Strengths and limitations of this study
This was hospital-based data derived from patients attending outpatient clinics at Gulu Regional Referral Hospital, and information generated should be interpreted in the context of a hospital setting. This may have created selection biases, as all information obtained were from patients, and this may not reflect accurate information from the general population of Gulu and northern Uganda. Moreover, data were obtained from only one regional hospital. However, as observed, the diversity of participants cutting across different sociodemographic characteristics, for example, gender, age, occupation, and tribes, give strength and diversity of information obtained, which were similarly observed in previous studies conducted in the region. Of interest was that GRRH is a public hospital that offers free health services to every person. The hospital has general outpatient and specialized clinics that offer unlimited access to medical services. The free medical services offered at GRRH may have reduced barriers to access to participants we interviewed and therefore a strength for this study.
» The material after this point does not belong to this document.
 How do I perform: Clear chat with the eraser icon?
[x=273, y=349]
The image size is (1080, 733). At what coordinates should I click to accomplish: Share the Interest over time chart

Second, the questionnaire we used was not derived from a validated questionnaire to determine knowledge, attitude and VCT practices of participants however, we pretested the questionnaire in a nearby hospital, and the internal validity was Cronbach’s α = 0.71, which was acceptable for the information we obtained.
Generalizability of these results
The results from this study could be generalized to most hospital-based data in Uganda, especially regional hospitals that are situated in cosmopolitan urban centers in Uganda.